The problem
In the items below, switch "Where is" to "Where can I find" wherever it occurs and repeat them with nothing else changed.

Records for the exercise
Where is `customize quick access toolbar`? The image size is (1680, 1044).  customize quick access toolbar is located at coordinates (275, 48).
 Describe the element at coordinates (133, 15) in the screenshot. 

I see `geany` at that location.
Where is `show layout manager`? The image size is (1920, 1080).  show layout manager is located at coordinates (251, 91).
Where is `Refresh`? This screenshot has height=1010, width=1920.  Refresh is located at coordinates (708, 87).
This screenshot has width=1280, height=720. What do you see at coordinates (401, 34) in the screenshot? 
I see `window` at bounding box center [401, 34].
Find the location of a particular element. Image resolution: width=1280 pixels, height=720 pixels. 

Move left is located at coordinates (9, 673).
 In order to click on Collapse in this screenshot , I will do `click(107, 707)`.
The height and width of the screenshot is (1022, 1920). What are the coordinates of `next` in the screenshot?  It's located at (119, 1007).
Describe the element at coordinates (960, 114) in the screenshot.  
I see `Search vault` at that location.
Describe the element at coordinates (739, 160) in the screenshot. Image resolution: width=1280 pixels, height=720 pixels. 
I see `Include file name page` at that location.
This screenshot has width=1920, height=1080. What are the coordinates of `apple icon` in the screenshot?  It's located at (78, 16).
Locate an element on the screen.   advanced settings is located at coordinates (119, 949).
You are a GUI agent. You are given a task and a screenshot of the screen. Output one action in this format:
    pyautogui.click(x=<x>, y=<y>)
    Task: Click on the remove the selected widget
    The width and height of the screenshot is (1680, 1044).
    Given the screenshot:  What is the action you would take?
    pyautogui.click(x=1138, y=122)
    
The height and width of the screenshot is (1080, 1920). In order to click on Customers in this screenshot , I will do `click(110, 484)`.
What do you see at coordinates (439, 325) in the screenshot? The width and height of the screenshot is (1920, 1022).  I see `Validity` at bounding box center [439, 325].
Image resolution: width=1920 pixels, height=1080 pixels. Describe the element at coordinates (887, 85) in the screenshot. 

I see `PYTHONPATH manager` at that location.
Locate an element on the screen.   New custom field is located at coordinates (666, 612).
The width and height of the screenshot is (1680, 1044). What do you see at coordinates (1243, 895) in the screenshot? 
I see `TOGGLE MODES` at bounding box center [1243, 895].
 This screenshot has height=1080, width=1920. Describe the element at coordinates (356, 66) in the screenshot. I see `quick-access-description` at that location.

Solution
Where can I find `customize quick access toolbar`? The image size is (1680, 1044).  customize quick access toolbar is located at coordinates (275, 48).
 Describe the element at coordinates (133, 15) in the screenshot. 

I see `geany` at that location.
Where can I find `show layout manager`? The image size is (1920, 1080).  show layout manager is located at coordinates (251, 91).
Where can I find `Refresh`? This screenshot has height=1010, width=1920.  Refresh is located at coordinates (708, 87).
This screenshot has width=1280, height=720. What do you see at coordinates (401, 34) in the screenshot? 
I see `window` at bounding box center [401, 34].
Find the location of a particular element. Image resolution: width=1280 pixels, height=720 pixels. 

Move left is located at coordinates (9, 673).
 In order to click on Collapse in this screenshot , I will do `click(107, 707)`.
The height and width of the screenshot is (1022, 1920). What are the coordinates of `next` in the screenshot?  It's located at (119, 1007).
Describe the element at coordinates (960, 114) in the screenshot.  
I see `Search vault` at that location.
Describe the element at coordinates (739, 160) in the screenshot. Image resolution: width=1280 pixels, height=720 pixels. 
I see `Include file name page` at that location.
This screenshot has width=1920, height=1080. What are the coordinates of `apple icon` in the screenshot?  It's located at (78, 16).
Locate an element on the screen.   advanced settings is located at coordinates (119, 949).
You are a GUI agent. You are given a task and a screenshot of the screen. Output one action in this format:
    pyautogui.click(x=<x>, y=<y>)
    Task: Click on the remove the selected widget
    The width and height of the screenshot is (1680, 1044).
    Given the screenshot:  What is the action you would take?
    pyautogui.click(x=1138, y=122)
    
The height and width of the screenshot is (1080, 1920). In order to click on Customers in this screenshot , I will do `click(110, 484)`.
What do you see at coordinates (439, 325) in the screenshot? The width and height of the screenshot is (1920, 1022).  I see `Validity` at bounding box center [439, 325].
Image resolution: width=1920 pixels, height=1080 pixels. Describe the element at coordinates (887, 85) in the screenshot. 

I see `PYTHONPATH manager` at that location.
Locate an element on the screen.   New custom field is located at coordinates (666, 612).
The width and height of the screenshot is (1680, 1044). What do you see at coordinates (1243, 895) in the screenshot? 
I see `TOGGLE MODES` at bounding box center [1243, 895].
 This screenshot has height=1080, width=1920. Describe the element at coordinates (356, 66) in the screenshot. I see `quick-access-description` at that location.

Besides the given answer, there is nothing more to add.